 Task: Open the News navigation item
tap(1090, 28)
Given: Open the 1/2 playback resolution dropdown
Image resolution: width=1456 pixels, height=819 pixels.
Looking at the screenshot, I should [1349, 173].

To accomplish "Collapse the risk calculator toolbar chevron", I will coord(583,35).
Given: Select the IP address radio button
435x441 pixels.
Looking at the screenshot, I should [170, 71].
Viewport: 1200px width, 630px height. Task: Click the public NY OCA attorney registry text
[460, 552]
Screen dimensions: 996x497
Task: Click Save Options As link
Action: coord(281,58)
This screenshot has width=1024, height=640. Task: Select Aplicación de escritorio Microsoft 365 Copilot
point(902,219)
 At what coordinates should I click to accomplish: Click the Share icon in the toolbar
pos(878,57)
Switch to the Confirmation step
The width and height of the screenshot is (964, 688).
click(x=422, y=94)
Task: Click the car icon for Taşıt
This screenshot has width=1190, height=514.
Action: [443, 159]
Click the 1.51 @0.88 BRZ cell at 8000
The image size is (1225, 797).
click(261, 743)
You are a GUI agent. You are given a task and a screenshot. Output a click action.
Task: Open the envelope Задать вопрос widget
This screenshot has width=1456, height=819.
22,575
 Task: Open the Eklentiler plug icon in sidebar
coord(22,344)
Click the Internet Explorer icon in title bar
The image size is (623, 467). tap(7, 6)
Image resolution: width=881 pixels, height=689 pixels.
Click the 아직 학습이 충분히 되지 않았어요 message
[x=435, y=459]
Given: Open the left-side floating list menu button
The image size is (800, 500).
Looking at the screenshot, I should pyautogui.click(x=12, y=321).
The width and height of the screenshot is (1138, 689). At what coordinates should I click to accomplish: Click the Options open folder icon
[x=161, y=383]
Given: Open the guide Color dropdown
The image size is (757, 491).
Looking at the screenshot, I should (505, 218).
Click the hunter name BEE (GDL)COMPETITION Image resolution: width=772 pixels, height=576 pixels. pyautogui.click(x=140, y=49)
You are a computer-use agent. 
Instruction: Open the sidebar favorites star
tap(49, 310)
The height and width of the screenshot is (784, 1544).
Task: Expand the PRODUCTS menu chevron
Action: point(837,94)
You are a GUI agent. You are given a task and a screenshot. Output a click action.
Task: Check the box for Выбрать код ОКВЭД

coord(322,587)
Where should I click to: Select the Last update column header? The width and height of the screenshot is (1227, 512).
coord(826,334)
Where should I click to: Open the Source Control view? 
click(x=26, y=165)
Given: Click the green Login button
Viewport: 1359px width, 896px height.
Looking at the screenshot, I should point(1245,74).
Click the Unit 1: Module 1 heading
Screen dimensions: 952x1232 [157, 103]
........
(PROBLEM TO WORK ON)
Render every line of the records above as a Markdown table with the columns "Row" and "Line", numbering the rows and skipping blank lines.

(EXERCISE RESPONSE)
| Row | Line |
|---|---|
| 1 |  Task: Open the News navigation item |
| 2 | tap(1090, 28) |
| 3 | Given: Open the 1/2 playback resolution dropdown |
| 4 | Image resolution: width=1456 pixels, height=819 pixels. |
| 5 | Looking at the screenshot, I should [1349, 173]. |
| 6 | To accomplish "Collapse the risk calculator toolbar chevron", I will coord(583,35). |
| 7 | Given: Select the IP address radio button |
| 8 | 435x441 pixels. |
| 9 | Looking at the screenshot, I should [170, 71]. |
| 10 | Viewport: 1200px width, 630px height. Task: Click the public NY OCA attorney registry text |
| 11 | [460, 552] |
| 12 | Screen dimensions: 996x497 |
| 13 | Task: Click Save Options As link |
| 14 | Action: coord(281,58) |
| 15 | This screenshot has width=1024, height=640. Task: Select Aplicación de escritorio Microsoft 365 Copilot |
| 16 | point(902,219) |
| 17 |  At what coordinates should I click to accomplish: Click the Share icon in the toolbar |
| 18 | pos(878,57) |
| 19 | Switch to the Confirmation step |
| 20 | The width and height of the screenshot is (964, 688). |
| 21 | click(x=422, y=94) |
| 22 | Task: Click the car icon for Taşıt |
| 23 | This screenshot has width=1190, height=514. |
| 24 | Action: [443, 159] |
| 25 | Click the 1.51 @0.88 BRZ cell at 8000 |
| 26 | The image size is (1225, 797). |
| 27 | click(261, 743) |
| 28 | You are a GUI agent. You are given a task and a screenshot. Output a click action. |
| 29 | Task: Open the envelope Задать вопрос widget |
| 30 | This screenshot has width=1456, height=819. |
| 31 | 22,575 |
| 32 |  Task: Open the Eklentiler plug icon in sidebar |
| 33 | coord(22,344) |
| 34 | Click the Internet Explorer icon in title bar |
| 35 | The image size is (623, 467). tap(7, 6) |
| 36 | Image resolution: width=881 pixels, height=689 pixels. |
| 37 | Click the 아직 학습이 충분히 되지 않았어요 message |
| 38 | [x=435, y=459] |
| 39 | Given: Open the left-side floating list menu button |
| 40 | The image size is (800, 500). |
| 41 | Looking at the screenshot, I should pyautogui.click(x=12, y=321). |
| 42 | The width and height of the screenshot is (1138, 689). At what coordinates should I click to accomplish: Click the Options open folder icon |
| 43 | [x=161, y=383] |
| 44 | Given: Open the guide Color dropdown |
| 45 | The image size is (757, 491). |
| 46 | Looking at the screenshot, I should (505, 218). |
| 47 | Click the hunter name BEE (GDL)COMPETITION Image resolution: width=772 pixels, height=576 pixels. pyautogui.click(x=140, y=49) |
| 48 | You are a computer-use agent.  |
| 49 | Instruction: Open the sidebar favorites star |
| 50 | tap(49, 310) |
| 51 | The height and width of the screenshot is (784, 1544). |
| 52 | Task: Expand the PRODUCTS menu chevron |
| 53 | Action: point(837,94) |
| 54 | You are a GUI agent. You are given a task and a screenshot. Output a click action. |
| 55 | Task: Check the box for Выбрать код ОКВЭД |
| 56 | coord(322,587) |
| 57 | Where should I click to: Select the Last update column header? The width and height of the screenshot is (1227, 512). |
| 58 | coord(826,334) |
| 59 | Where should I click to: Open the Source Control view?  |
| 60 | click(x=26, y=165) |
| 61 | Given: Click the green Login button |
| 62 | Viewport: 1359px width, 896px height. |
| 63 | Looking at the screenshot, I should point(1245,74). |
| 64 | Click the Unit 1: Module 1 heading |
| 65 | Screen dimensions: 952x1232 [157, 103] |